» **PROBLEM DESCRIPTION**: Write the next part of the mailing-list reply about low-memory corruption, which appears before the entries, starting right after its last sentence.

» **SOURCE DOCUMENT**:

Re: Windows side agrees that lowmem corruption is a problem too
From: Robert Hancock
Date: Thu Jun 10 2010 - 21:15:33 EST
On 06/08/2010 02:31 PM, H. Peter Anvin wrote:
On 06/08/2010 12:22 PM, Ondrej Zary wrote:
Yep, patterns of some silly OSD bitmap showed up in one of the corruption -
firmware displaying a 'you inserted a cable' kind of icon somewhere and
messing up the SMM code or so ...
I agree that dis-using<1M by default is probably the sanest option.
But please limit it to newer systems only (DMI present&& year> 200?). There
are many old machines running fine. Losing 1MB from 16MB is a bad thing.
Disusing 64K is something we can do unconditionally (especially since
we're only talking about 60K -- 15 pages -- of actually usable memory
anyway.)
Dropping all the low 0.6 MB (which is what it really is) is probably
unacceptable by default, but perhaps it makes sense to use it only for
ZONE_DMA or something.

» **ROWS**:

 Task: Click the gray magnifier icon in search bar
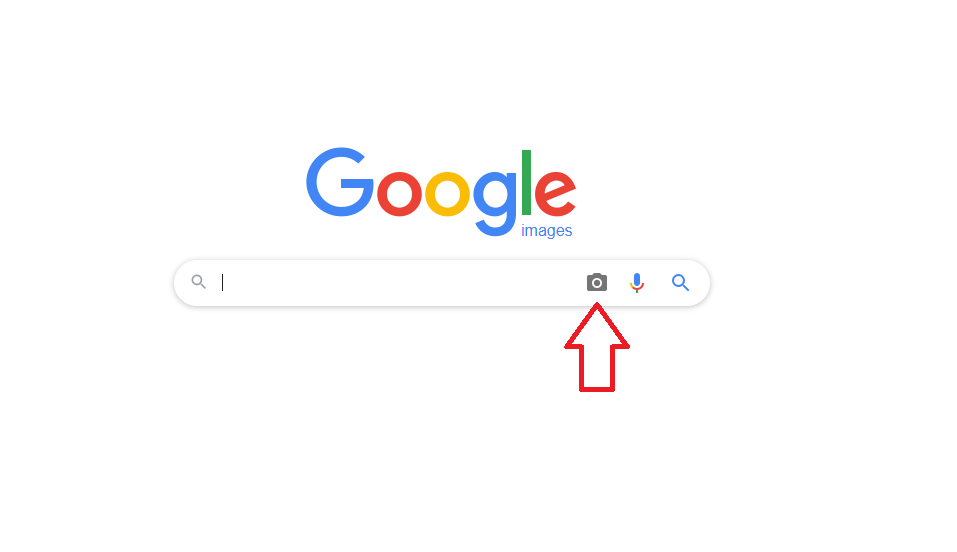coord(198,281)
--
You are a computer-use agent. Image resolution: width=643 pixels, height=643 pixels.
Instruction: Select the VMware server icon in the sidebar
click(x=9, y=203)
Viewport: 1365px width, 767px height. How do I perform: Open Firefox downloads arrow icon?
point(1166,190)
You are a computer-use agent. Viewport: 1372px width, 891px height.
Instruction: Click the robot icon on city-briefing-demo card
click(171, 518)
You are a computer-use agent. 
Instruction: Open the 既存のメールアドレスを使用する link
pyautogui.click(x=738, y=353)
...
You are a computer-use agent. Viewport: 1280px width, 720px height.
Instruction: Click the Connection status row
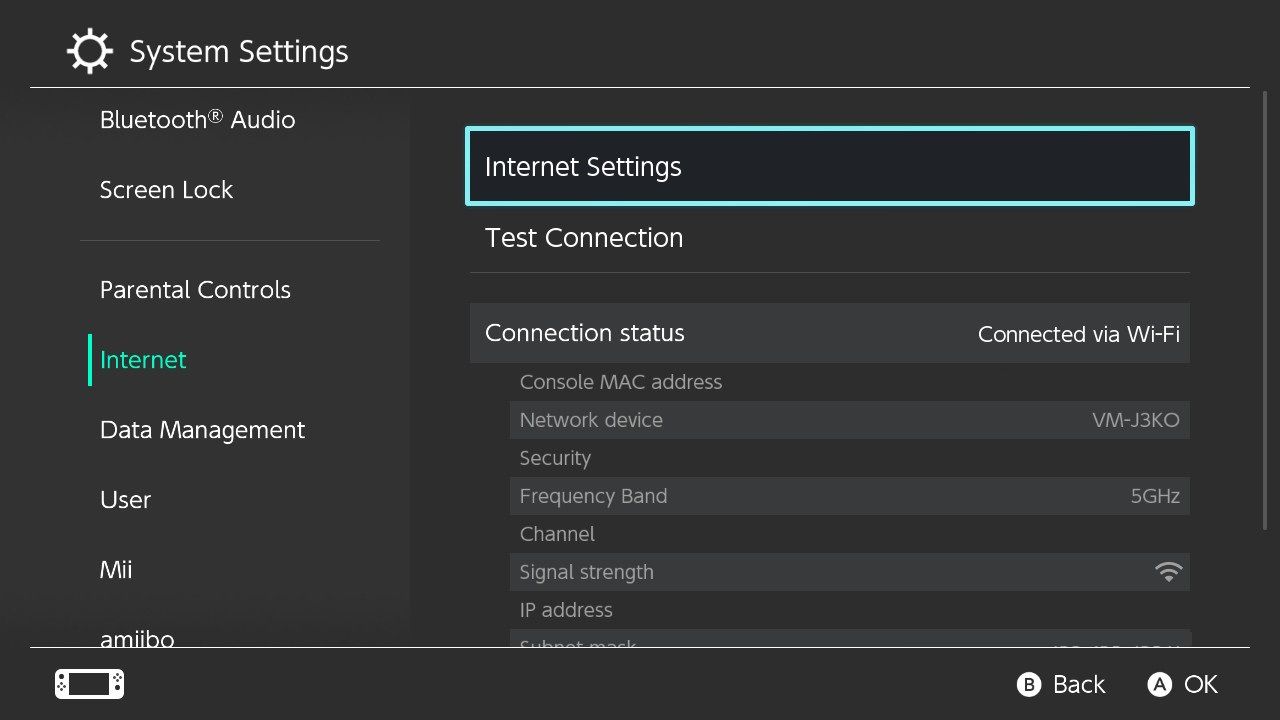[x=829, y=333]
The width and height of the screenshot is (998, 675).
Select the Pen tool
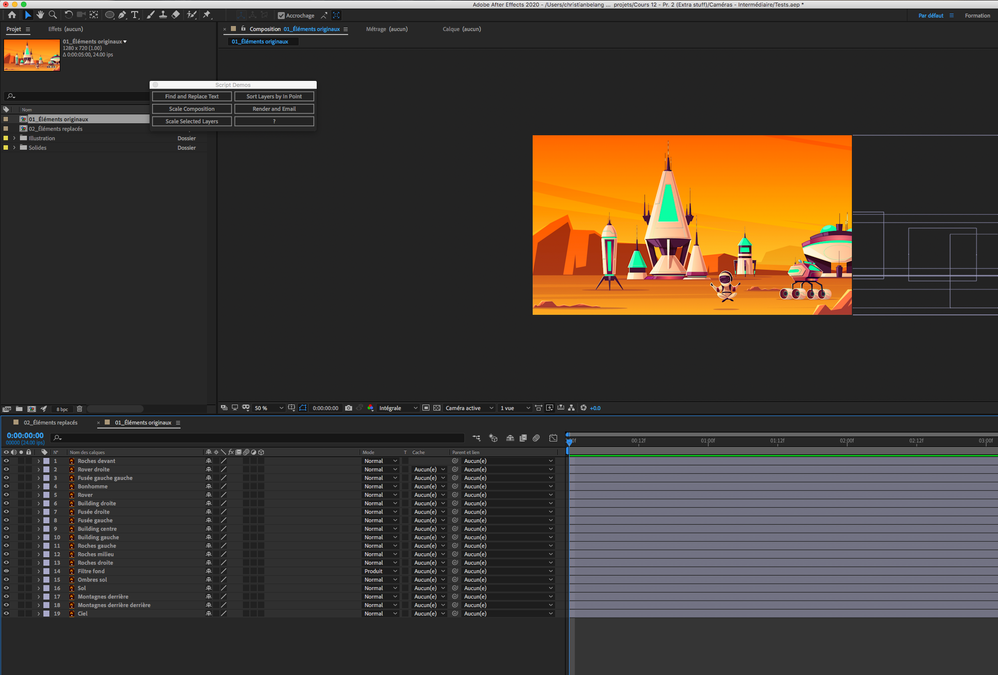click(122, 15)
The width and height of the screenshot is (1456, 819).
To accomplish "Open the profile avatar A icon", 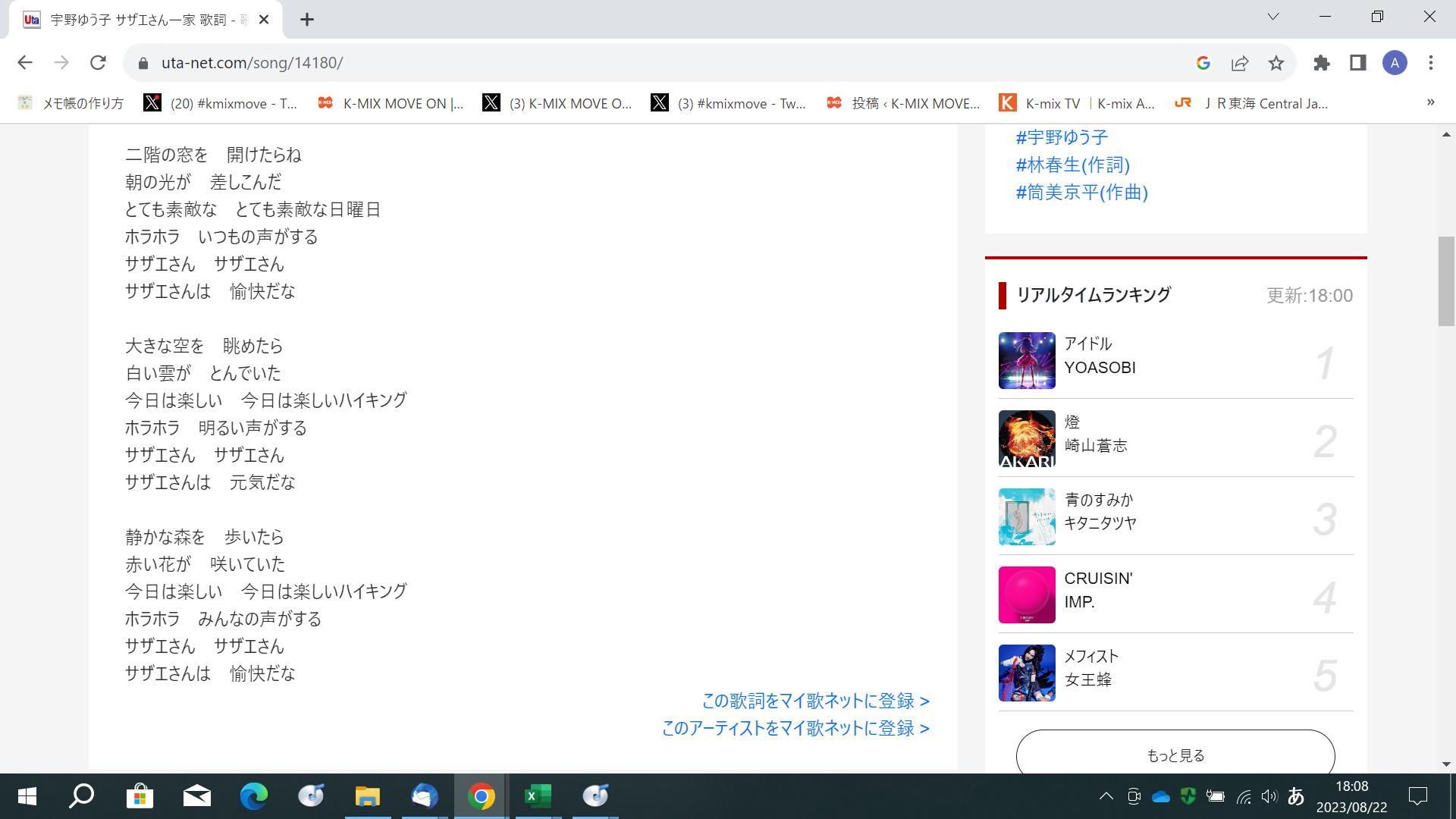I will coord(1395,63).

» **OUTPUT BELOW**:
According to the document, "Neither Windows Vista nor Windows 7 stores
operating system code and data in the lowest 1 MB of physical memory,
regardless of whether Windows is running on real or virtualized
hardware", so doing the same in general might not be a bad thing (unless
we have less than a certain amount of RAM).
They're also checksumming the low 1MB and writing an event log entry if
corruption is detected after sleep events, so if WHQL tests start
checking for that, maybe these bugs will start going away on new
machines. Of course, on some machines the corruption apparently happens
other times as well, so who knows..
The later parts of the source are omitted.